SOURCE MATERIAL:
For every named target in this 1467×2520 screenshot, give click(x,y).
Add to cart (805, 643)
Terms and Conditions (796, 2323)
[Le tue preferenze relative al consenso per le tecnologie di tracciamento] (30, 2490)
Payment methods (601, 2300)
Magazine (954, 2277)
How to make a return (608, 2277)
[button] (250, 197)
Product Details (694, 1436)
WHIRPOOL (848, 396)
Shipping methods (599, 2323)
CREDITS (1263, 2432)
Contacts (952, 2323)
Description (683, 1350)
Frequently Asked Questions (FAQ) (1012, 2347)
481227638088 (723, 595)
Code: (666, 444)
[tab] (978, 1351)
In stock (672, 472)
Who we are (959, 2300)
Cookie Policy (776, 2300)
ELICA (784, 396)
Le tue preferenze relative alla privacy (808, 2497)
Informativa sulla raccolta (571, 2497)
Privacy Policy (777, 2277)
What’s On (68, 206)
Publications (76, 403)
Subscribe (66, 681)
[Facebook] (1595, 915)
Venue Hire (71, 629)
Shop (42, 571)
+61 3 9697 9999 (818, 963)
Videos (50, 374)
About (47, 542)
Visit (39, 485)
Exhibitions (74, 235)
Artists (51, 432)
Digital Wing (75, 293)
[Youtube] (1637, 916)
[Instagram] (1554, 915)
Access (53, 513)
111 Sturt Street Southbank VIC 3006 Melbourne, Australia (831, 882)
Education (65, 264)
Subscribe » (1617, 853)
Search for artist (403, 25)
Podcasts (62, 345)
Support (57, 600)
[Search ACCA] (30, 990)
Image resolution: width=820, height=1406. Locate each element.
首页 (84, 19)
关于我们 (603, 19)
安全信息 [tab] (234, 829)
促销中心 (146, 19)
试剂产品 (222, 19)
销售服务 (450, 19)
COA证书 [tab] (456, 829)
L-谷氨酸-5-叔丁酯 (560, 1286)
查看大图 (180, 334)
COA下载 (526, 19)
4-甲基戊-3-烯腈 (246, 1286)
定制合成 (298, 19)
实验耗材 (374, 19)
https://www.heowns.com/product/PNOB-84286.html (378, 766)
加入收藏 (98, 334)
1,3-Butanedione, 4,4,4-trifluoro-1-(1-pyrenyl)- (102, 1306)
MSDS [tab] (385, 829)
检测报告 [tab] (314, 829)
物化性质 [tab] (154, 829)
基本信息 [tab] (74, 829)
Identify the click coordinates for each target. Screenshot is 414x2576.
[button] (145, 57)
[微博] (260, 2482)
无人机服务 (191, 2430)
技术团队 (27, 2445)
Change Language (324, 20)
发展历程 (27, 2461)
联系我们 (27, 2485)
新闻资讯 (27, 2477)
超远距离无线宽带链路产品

WORK TASK:
Every line above should be retyped exactly as given.

RESULT BELOW:
For every named target in this 1467×2520 screenshot, give click(x,y).
Add to cart (805, 643)
Terms and Conditions (796, 2323)
[Le tue preferenze relative al consenso per le tecnologie di tracciamento] (30, 2490)
Payment methods (601, 2300)
Magazine (954, 2277)
How to make a return (608, 2277)
[button] (250, 197)
Product Details (694, 1436)
WHIRPOOL (848, 396)
Shipping methods (599, 2323)
CREDITS (1263, 2432)
Contacts (952, 2323)
Description (683, 1350)
Frequently Asked Questions (FAQ) (1012, 2347)
481227638088 (723, 595)
Code: (666, 444)
[tab] (978, 1351)
In stock (672, 472)
Who we are (959, 2300)
Cookie Policy (776, 2300)
ELICA (784, 396)
Le tue preferenze relative alla privacy (808, 2497)
Informativa sulla raccolta (571, 2497)
Privacy Policy (777, 2277)
What’s On (68, 206)
Publications (76, 403)
Subscribe (66, 681)
[Facebook] (1595, 915)
Venue Hire (71, 629)
Shop (42, 571)
+61 3 9697 9999 (818, 963)
Videos (50, 374)
About (47, 542)
Visit (39, 485)
Exhibitions (74, 235)
Artists (51, 432)
Digital Wing (75, 293)
[Youtube] (1637, 916)
[Instagram] (1554, 915)
Access (53, 513)
111 Sturt Street Southbank VIC 3006 Melbourne, Australia (831, 882)
Education (65, 264)
Subscribe » (1617, 853)
Search for artist (403, 25)
Podcasts (62, 345)
Support (57, 600)
[Search ACCA] (30, 990)
Image resolution: width=820, height=1406. Locate each element.
首页 (84, 19)
关于我们 (603, 19)
安全信息 [tab] (234, 829)
促销中心 (146, 19)
试剂产品 (222, 19)
销售服务 (450, 19)
COA证书 [tab] (456, 829)
L-谷氨酸-5-叔丁酯 (560, 1286)
查看大图 (180, 334)
COA下载 (526, 19)
4-甲基戊-3-烯腈 (246, 1286)
定制合成 (298, 19)
实验耗材 (374, 19)
https://www.heowns.com/product/PNOB-84286.html (378, 766)
加入收藏 (98, 334)
1,3-Butanedione, 4,4,4-trifluoro-1-(1-pyrenyl)- (102, 1306)
MSDS [tab] (385, 829)
检测报告 [tab] (314, 829)
物化性质 [tab] (154, 829)
基本信息 [tab] (74, 829)
Identify the click coordinates for each target. Screenshot is 414x2576.
[button] (145, 57)
[微博] (260, 2482)
无人机服务 (191, 2430)
技术团队 (27, 2445)
Change Language (324, 20)
发展历程 (27, 2461)
联系我们 (27, 2485)
新闻资讯 (27, 2477)
超远距离无线宽带链路产品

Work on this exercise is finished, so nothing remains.